Wild Tropical Flavors of the Upper Midwest

We won’t find feral mangoes or papaya here–but it’s pretty cool that at least a few of our native and naturalized flora feature flavors very reminiscent of the tropics. I’d met some of these plants before; it just became thematic for me over the last year. There are more than these–some I’m currently forgetting, and some, I’m sure, that I haven’t encountered yet.

If you haven’t, may you meet some of them soon!


The first time I ate a really good, ripe mayapple fruit, I wanted to turn into a small wild hog for the day, rooting through the entire woods until it became too dark to see under the umbrellas of leaves, and continuing by smell until I fell asleep satiated in the midst of a patch of plants. At its best, the pulp of the mayapple (you really only want the pulp, not the skin, pith or seeds–and the fruit has to be fully ripe, without a trace of pale green remaining) tastes to me like the best pineapple guava we used to get in the co-op’s produce department: fragrant and floral, with a bit of tanginess. Incomparable, and one of those treasures you feel blessed to find in any quantity; every summer I watch the patches in the woods I frequent, and I almost always miss the perfect day, returning to find that fortunate animals have eaten them all, or that a summer storm has knocked all the fruit off to let it rot on the ground–and leave seed for more mayapples. Oh, those rare times of abundance, though.

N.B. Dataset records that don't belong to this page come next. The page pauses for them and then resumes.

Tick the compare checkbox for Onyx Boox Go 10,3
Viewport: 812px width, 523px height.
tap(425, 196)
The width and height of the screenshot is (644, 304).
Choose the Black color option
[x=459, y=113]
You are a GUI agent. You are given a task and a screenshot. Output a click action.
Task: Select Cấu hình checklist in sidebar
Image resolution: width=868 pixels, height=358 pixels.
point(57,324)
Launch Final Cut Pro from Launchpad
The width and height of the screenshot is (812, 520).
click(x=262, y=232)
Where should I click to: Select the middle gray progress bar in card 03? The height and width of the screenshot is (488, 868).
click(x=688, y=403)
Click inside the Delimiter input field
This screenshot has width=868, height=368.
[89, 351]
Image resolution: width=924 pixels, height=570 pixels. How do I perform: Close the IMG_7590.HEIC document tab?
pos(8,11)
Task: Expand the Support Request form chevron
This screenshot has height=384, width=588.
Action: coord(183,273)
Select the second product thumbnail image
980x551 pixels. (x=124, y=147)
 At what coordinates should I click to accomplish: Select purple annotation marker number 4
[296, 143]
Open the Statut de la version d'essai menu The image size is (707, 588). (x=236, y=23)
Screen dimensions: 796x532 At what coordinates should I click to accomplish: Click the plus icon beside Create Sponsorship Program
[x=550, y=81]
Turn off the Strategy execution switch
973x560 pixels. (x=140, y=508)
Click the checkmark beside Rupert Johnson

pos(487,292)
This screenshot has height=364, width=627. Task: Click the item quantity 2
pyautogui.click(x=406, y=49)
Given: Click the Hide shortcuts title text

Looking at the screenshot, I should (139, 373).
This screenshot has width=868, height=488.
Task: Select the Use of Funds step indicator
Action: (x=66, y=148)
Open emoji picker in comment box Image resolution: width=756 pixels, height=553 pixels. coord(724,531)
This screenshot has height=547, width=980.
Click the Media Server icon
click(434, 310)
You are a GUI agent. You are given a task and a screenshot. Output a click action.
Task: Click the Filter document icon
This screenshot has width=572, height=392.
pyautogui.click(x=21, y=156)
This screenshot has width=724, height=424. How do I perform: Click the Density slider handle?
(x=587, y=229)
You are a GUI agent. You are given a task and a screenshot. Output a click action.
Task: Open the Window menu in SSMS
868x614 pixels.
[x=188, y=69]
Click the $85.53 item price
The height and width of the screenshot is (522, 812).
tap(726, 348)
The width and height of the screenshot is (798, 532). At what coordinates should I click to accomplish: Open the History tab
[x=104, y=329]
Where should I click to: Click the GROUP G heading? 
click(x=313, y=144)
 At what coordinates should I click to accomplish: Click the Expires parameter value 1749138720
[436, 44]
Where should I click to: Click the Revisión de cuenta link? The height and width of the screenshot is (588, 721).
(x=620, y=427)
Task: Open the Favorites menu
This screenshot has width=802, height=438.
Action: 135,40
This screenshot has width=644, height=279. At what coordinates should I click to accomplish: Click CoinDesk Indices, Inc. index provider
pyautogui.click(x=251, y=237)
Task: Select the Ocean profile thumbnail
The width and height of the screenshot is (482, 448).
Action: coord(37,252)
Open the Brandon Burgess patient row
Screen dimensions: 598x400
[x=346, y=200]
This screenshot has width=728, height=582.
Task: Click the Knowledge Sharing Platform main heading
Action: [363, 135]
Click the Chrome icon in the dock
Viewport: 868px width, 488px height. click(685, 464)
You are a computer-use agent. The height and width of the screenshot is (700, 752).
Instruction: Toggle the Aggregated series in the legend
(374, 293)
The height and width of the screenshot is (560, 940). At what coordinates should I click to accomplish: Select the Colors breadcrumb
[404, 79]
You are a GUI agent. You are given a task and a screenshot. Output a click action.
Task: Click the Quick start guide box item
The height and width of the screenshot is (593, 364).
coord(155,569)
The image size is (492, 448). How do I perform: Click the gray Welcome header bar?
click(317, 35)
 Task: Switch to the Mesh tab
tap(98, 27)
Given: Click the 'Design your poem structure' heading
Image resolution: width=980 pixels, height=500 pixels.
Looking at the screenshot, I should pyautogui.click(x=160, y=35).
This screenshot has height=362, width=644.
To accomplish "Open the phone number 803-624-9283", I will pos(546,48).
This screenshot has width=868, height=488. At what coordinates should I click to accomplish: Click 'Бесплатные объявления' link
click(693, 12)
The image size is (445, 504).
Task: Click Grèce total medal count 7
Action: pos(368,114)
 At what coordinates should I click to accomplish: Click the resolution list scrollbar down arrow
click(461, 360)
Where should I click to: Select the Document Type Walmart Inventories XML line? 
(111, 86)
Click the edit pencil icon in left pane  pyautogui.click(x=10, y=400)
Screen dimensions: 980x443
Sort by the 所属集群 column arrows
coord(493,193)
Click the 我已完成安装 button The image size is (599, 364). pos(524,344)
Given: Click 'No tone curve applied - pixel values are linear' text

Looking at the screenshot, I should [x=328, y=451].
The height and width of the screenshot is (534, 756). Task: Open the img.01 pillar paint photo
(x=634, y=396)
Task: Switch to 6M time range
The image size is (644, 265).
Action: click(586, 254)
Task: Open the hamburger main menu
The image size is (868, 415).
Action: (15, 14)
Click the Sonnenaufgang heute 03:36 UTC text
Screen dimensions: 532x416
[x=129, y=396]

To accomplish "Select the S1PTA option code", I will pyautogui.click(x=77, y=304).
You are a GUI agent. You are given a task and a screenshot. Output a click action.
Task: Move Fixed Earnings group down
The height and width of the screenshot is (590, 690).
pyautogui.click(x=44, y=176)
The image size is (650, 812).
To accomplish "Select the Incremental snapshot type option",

You can find at least one entire good book on papaw. I hardly want to write about it here. Kind of like a banana must be when you eat a truly tree-ripened specimen that’s not our familiar Cavendish? I don’t know, but probably. Like an amazing custard. Decadent. Fleeting. Huge. Magical.

Female Spruce Cones

Wow. I love spruce tips, as a tea and culinary herb, and use them in all kinds of applications. When my friend Amanda brought the big, tender, maroon young female spruce cones over last spring, though, I was blown away. Passion fruit. A little hint of citrus. A luscious, floral flavor and intoxicating aroma. I still can’t believe it. We put some in a spicy jelly, and in a ghost pepper hot sauce that vanished from the market table almost instantly. It’s so good. We only had a little last year, and I’m tremendously excited to try more.

Dame’s Rocket Flowers

A subtle revelation. Dame’s rocket greens are great–such a mild and pleasant mustard for cooking, and you can get a ton of them quickly around here, as long as you’re certain an area hasn’t been sprayed to kill the previous season’s flower stalks (which, um, they so often seem to do after the plant has gone to seed in many of the spots I’ve noticed–thus merely poisoning the area and making a perfect seed-bed for the next year’s plants). The flower, surprisingly, has a nice little taste of something like sweet cherry tomato crossed with a flavor that, when amplified a bit, really reminds me of fruit punch! This may qualify as “faux-tropical,” but it’s not like anything else I’ve tasted from here. We made a jelly from it, and a wild-fermented vinegar that, while fully acidified, remained stubbornly sweet and sippable. At my park ranger job, I was experimenting with repeatedly dead-heading the Dame’s Rocket on an erosive slope, rather than yanking its roots out of the ground. We’ll see what the effects of that are this season; in any case, it’s always a blast to make interesting food from a plant you’d ideally like to discourage.

Prickly Ash

Blissful summer day. Poor year for chanterelles, even in this spot that’s been so abundant the last few years–this spot I’ve visited so many times, but always have to stumble around to find again. I swear the whole shape of the land changes every time; the cliff face gets closer or farther away, and the bend in the trail that tells me to head downhill disappears or doubles. It’ll rain tomorrow, and my dad & daughter friends, who I’ll try to guide here by text while I pay the bills at home, will find a marvelous harvest of all kinds of fungi. Today, though, it’s me and my three-year-old companion, who insists on being carried back to the car while he holds the basket containing our three or four mushrooms.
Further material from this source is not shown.